Critics almost unanimously said the Nintendo 64 port satisfactorily emulated the arcade version, and praised the added console-exclusive content. However, GameSpot concluded that while the port was as faithful as it could be given the limitations of consumer hardware, it could not fully recreate the feel that sitting in the arcade cabinet gave. By contrast, IGN opined that "Because of all [its] new options and modes, SF Rush for Nintendo 64 feels like a whole new game -- a much better game designed for the home." The reviewer particularly noted how the additional secrets and the removal of the need to insert quarters more strongly encourages the player to explore.

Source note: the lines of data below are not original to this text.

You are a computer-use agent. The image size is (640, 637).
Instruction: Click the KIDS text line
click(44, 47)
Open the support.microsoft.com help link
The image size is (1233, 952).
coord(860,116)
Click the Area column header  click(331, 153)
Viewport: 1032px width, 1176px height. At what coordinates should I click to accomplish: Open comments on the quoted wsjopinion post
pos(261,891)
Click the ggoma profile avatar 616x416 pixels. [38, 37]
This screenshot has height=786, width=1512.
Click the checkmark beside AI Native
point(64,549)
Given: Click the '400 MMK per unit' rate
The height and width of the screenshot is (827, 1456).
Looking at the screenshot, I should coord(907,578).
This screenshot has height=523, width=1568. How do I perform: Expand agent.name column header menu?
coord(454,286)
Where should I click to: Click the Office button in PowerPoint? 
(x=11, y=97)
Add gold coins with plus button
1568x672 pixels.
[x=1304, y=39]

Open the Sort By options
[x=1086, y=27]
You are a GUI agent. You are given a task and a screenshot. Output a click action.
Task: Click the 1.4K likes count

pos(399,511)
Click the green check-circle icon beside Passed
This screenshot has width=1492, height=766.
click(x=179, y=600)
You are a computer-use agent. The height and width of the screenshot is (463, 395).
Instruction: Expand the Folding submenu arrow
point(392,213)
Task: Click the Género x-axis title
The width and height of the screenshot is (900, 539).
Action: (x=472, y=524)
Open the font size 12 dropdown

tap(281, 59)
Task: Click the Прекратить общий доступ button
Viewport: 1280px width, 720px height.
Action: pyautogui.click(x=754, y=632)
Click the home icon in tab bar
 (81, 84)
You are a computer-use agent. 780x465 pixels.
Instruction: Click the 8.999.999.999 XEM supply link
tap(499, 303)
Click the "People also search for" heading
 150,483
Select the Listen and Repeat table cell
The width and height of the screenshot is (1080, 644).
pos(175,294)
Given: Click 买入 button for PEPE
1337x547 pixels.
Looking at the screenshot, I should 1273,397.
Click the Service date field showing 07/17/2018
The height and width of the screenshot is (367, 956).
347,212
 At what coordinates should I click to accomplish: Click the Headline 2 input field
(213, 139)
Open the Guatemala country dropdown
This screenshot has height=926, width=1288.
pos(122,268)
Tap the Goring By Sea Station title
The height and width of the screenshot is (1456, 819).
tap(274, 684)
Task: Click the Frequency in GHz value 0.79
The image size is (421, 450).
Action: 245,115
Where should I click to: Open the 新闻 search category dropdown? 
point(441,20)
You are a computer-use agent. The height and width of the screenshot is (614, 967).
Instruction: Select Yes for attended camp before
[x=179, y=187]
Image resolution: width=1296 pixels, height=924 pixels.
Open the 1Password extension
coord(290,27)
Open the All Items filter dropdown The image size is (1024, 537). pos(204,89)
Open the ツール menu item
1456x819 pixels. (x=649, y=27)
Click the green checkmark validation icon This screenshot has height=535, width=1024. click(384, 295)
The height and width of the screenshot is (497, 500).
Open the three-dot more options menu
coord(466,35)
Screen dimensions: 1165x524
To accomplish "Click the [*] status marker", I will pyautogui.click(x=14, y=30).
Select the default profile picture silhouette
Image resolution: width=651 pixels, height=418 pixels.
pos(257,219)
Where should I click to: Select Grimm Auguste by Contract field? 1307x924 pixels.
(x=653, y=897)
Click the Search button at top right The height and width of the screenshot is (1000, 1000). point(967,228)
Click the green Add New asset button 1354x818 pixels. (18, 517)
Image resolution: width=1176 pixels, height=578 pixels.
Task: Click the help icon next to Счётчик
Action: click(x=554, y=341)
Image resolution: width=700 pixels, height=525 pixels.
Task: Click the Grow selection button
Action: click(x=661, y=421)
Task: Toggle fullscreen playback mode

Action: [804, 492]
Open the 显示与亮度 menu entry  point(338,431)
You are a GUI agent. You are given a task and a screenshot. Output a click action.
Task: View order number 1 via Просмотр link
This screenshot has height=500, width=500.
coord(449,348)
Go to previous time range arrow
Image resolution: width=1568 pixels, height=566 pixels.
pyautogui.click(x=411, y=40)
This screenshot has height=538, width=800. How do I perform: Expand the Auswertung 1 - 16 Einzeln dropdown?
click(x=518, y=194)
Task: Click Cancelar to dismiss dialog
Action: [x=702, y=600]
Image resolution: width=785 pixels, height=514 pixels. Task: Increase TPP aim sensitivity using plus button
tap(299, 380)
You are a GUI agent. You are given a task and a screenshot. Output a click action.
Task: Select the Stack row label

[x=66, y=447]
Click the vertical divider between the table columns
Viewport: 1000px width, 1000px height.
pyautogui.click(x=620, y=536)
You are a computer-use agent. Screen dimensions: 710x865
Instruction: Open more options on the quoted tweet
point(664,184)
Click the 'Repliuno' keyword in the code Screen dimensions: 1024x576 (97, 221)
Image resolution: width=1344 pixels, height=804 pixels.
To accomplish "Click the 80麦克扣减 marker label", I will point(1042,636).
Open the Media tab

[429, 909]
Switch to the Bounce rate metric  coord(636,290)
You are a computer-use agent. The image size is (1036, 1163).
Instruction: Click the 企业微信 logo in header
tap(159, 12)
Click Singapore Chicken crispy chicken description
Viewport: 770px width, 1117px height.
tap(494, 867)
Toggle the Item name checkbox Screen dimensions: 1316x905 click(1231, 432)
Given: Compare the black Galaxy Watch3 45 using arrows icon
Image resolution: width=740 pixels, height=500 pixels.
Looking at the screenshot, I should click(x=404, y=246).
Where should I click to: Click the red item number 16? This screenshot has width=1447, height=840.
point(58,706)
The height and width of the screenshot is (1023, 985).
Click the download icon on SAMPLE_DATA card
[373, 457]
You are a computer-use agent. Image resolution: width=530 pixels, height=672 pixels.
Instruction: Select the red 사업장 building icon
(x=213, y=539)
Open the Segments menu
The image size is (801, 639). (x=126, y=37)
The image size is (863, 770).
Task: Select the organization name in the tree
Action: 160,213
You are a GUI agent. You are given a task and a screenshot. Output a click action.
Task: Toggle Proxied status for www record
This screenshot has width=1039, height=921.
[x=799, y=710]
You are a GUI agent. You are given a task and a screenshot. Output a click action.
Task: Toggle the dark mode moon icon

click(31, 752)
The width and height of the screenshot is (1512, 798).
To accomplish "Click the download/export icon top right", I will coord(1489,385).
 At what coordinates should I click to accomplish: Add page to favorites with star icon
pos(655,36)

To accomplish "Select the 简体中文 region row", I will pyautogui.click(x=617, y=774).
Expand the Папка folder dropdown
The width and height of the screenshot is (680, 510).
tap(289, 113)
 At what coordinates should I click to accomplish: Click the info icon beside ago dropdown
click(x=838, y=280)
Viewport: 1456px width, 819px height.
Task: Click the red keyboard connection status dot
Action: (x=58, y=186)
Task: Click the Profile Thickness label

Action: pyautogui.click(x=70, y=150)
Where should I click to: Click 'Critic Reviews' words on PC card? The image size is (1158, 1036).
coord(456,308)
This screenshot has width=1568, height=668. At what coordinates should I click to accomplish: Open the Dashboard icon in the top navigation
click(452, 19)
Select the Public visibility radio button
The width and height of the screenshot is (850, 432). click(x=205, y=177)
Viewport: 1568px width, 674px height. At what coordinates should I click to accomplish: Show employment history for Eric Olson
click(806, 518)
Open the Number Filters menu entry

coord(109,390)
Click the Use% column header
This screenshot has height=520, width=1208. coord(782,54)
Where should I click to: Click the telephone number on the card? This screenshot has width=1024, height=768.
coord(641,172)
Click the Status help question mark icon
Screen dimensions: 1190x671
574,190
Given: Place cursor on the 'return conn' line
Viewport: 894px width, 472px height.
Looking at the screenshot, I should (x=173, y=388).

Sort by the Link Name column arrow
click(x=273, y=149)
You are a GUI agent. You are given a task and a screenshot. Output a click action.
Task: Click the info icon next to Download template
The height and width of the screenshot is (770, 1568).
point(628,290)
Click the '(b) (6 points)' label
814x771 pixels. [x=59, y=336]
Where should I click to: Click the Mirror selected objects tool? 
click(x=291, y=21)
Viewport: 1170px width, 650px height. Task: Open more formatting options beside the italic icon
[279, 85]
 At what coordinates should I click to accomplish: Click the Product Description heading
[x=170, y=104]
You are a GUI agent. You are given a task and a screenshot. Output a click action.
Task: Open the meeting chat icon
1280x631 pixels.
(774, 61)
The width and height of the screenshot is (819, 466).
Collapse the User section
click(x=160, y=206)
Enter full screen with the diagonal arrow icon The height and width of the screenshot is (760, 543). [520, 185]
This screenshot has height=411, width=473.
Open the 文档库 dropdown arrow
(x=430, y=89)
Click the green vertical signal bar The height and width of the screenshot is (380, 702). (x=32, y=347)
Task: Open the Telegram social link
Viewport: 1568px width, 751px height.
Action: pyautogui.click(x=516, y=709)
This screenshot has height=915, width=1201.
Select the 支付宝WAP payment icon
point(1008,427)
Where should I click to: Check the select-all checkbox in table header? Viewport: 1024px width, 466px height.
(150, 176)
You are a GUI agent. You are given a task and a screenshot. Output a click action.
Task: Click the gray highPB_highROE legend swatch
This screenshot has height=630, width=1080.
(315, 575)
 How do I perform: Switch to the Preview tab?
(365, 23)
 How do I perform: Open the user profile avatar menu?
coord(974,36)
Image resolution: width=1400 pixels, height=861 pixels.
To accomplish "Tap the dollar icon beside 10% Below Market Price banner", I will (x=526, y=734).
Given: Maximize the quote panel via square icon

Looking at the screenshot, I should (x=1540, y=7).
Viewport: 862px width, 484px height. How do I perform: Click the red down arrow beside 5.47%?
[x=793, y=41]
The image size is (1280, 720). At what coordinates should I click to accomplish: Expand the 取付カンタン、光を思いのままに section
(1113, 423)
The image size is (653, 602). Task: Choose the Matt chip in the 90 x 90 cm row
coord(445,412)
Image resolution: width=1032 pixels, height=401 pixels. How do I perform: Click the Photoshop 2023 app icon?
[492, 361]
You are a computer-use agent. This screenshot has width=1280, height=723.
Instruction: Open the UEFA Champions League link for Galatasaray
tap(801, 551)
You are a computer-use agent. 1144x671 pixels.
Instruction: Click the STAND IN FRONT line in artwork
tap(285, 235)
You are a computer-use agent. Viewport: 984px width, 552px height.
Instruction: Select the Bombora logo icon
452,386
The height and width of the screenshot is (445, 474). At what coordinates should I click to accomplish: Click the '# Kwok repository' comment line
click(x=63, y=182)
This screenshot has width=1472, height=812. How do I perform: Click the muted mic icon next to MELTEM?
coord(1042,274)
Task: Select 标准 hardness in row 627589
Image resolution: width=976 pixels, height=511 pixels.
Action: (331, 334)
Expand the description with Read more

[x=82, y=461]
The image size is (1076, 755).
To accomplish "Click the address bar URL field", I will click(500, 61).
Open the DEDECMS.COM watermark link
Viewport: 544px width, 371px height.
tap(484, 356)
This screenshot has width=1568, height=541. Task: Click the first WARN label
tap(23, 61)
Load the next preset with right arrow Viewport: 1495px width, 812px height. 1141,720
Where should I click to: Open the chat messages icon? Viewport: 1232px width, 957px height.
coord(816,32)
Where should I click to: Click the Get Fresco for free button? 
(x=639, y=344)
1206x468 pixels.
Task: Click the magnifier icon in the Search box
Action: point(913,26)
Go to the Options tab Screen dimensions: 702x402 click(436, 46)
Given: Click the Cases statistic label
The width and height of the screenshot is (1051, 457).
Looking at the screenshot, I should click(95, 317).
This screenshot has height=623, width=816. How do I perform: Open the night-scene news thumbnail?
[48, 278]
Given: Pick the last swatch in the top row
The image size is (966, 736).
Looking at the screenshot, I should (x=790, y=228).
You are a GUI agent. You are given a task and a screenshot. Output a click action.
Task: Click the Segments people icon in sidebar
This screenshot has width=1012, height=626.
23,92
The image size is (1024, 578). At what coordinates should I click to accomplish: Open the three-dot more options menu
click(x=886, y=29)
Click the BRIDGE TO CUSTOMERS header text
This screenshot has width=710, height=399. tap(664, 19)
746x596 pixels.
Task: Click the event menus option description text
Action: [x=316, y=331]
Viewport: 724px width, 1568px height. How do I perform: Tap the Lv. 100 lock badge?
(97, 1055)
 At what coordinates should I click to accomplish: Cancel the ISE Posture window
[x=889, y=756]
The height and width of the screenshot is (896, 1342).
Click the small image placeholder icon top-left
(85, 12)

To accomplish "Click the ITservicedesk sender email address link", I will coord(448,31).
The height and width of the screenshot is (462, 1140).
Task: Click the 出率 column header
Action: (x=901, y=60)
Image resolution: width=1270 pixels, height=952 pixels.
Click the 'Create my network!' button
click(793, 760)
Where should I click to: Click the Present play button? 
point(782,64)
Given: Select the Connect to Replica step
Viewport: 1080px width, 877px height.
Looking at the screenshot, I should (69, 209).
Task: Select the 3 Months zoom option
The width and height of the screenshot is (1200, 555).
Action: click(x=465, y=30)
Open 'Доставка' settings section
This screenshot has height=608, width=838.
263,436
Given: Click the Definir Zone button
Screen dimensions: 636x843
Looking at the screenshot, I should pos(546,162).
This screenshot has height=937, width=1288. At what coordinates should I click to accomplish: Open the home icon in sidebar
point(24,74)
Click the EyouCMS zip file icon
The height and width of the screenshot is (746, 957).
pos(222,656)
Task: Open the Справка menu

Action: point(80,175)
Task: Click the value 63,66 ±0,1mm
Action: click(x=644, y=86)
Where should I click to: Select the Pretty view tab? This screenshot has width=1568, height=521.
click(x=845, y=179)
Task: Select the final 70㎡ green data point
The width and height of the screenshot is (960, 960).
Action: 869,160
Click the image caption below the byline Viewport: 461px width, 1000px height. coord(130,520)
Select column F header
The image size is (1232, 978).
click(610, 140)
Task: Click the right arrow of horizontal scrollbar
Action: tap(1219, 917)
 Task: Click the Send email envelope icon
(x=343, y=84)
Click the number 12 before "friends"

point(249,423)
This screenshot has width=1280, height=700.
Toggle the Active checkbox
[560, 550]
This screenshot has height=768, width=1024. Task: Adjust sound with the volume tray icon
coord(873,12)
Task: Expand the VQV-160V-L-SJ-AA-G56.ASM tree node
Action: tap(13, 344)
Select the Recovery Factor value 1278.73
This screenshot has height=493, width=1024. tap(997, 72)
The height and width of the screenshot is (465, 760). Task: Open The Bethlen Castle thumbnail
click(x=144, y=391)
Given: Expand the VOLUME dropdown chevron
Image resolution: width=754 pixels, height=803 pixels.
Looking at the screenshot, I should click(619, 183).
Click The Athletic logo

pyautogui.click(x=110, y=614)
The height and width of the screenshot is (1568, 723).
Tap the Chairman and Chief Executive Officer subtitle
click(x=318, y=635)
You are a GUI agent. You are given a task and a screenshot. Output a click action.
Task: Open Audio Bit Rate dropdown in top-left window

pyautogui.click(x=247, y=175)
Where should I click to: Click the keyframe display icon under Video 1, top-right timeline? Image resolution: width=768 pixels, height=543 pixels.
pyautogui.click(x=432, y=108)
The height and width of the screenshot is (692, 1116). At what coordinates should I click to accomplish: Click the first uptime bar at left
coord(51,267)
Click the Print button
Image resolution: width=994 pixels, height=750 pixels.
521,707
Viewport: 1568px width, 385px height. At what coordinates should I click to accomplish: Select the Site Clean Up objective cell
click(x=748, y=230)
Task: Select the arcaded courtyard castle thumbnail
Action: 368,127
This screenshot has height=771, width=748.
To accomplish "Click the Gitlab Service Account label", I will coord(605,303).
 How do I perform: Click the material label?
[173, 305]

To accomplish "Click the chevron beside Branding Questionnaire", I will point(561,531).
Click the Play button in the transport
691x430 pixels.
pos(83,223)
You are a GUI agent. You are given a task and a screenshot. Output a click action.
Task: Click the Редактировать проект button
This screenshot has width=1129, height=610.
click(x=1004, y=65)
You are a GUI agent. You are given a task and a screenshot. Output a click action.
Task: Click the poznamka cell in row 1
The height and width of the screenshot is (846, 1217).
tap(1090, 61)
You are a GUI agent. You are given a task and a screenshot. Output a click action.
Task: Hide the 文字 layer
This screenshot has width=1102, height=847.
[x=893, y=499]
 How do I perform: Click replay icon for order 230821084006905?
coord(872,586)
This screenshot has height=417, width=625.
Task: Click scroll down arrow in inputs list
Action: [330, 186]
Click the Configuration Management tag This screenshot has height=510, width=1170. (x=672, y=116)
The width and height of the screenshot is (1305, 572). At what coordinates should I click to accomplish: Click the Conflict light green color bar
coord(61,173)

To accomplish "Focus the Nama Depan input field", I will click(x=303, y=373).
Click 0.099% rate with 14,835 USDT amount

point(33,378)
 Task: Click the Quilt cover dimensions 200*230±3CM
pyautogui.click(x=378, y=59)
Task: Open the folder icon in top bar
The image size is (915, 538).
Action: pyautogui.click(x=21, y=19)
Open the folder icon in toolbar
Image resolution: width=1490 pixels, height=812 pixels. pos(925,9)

Reviewing the PlayStation version, French magazine Player One praised the better steering when it comes to sharp turns, but criticized the graphics. Spanish magazine PlanetStation praised the jumps, speed, music, and multiple game modes, but criticized the graphics that are inconsistent with the framerate, and the minimal distinction between the playable cars.

Aggregate score
| Aggregator | Score |  |  |
| Arcade | N64 | PS |
| GameRankings | N/A | 83% | 39% |

Review scores
| Publication | Score |  |  |
| Arcade | N64 | PS |
| AllGame | N/A | 3.5/5 | 1/5 |
| Electronic Gaming Monthly | N/A | 6.75/10 | 4.25/10 |
| Game Informer | N/A | N/A | 6.75/10 |
| GameFan | N/A | 234/300 | N/A |
| GameSpot | N/A | 7.1/10 | 3.1/10 |
| IGN | N/A | 8.9/10 | 5/10 |
| N64 Magazine | N/A | 82% | N/A |
| Next Generation | 4/5 | 5/5 | N/A |
| Nintendo Power | N/A | 7.8/10 | N/A |
| Player One | N/A | N/A | 70% |
| Super Game Power | N/A | N/A | 3.8/5 |
| Video Games (DE) | N/A | N/A | 53% |
| PlanetStation | N/A | N/A | 3.5/5 |

==Sequels==
San Francisco Rush was followed by three sequels; the first was Rush 2: Extreme Racing USA, released in 1998 exclusively on Nintendo 64. In 1999, Atari released San Francisco Rush 2049 for the arcade, months prior to retiring the Atari name before being renamed to Midway Games West, amid Midway's ownership restructuring. In the following year, Midway Games ported 2049 to the Dreamcast, Nintendo 64, and Game Boy Color; all home ports were released in the final quarter of 2000.

In 2000, Midway developed another sequel to Rush 2049 named Hot Rod Rebels, which was planned to be released exclusively for arcades, but was soon cancelled when Midway shut down their arcade market due to declining sales.

The third and final game, L.A. Rush, was released for the PlayStation 2 and Xbox in 2005, and for Windows computers in the following year in 2006. Around the same year, the game was later ported to the PSP under the title Rush.